↑ 本当は怖い昭和30年代 ~ALWAYS地獄の三丁目~
暴力とカネが全て
日本の暗黒時代へ、ようこそ!
ここ数年、『古き良き昭和』を懐かしむのがちょっとしたブームになっています。そして、そのノスタルジィを一番感じさせるのが昭和30年代だそうです。往時を知る人たちからすると、昭和30年代は『みんな貧乏だったけど』『人情があって』『夢も希望もあった』そうで、今の日本人が失ってしまった大切なものが残っていた時代だったとのこと。当時を舞台にして大ヒットした映画『always 三丁目の夕日』シリーズもそういったイメージを下敷きにストーリーが作られていました。
しかし、そんなノスタルジィが極端に美化されたものだということは、ちょっと調べればすぐに分かります。当時の日本、もとい日本人はまだ成長途中で、明らかな非常識が常識としてまかり通り、モラルもへったくれもない時代でした。毎日がサバイバルであり、一歩外に出ればそこに広がるのはカオス。貧富の差は激しく、ドロドロした人間関係は人々をがんじがらめにしていたのです。

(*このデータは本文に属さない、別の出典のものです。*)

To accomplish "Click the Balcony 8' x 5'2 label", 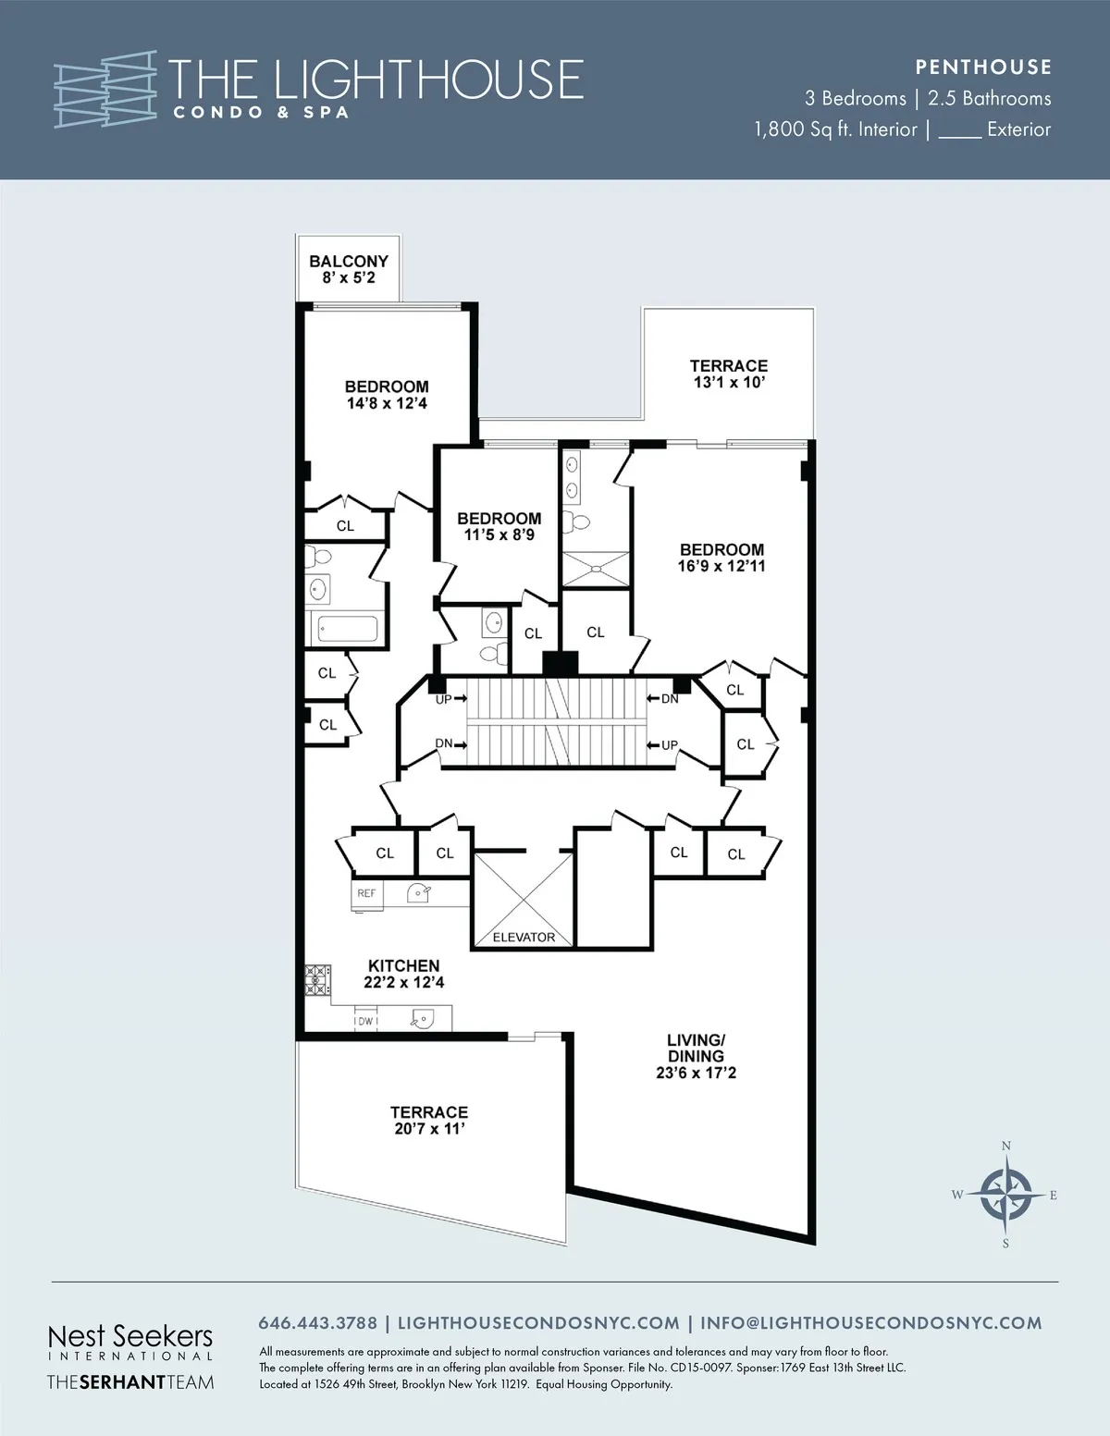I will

もちろん、娯楽映画の中のいい時代を批判するつもりは毛頭無いし、真実を描いていない! などと高説をたれるつもりもありません。ただ、あまりにもキイすぎると、ウラ側にある汚い部分も覗いてみたくなるもの。
本書を昭和懐古ブームのネガティブな解説本として楽しんで頂ければ幸いです。
昨今はエネルギー周りで「昔に戻ろう」という意見を述べる方が増えており、一つは「江戸時代」、もう一つはこの「昭和30年代」がターゲットだったりする。前者は多分に「銀魂」、後者は「三丁目の夕日」に感化されるところが多いのではないかなあと思うのだけど、ちょいと調べれば山ほどの実データから、描写されているようなステキングな状況ばかりではないことが分かる(それ以前に「銀魂」はまったくの仮想の漫画であって、江戸時代ですらない)。
この本も多分に「悪いところばかり」という感はあるけど、現実を知ってもらうには良い資料といえる。夢を楽しむのはいいけれど、その夢を現実と取り違えて実生活に悪影響を及ぼすのは、いわゆる「ゲーム脳」と同じですよ、と。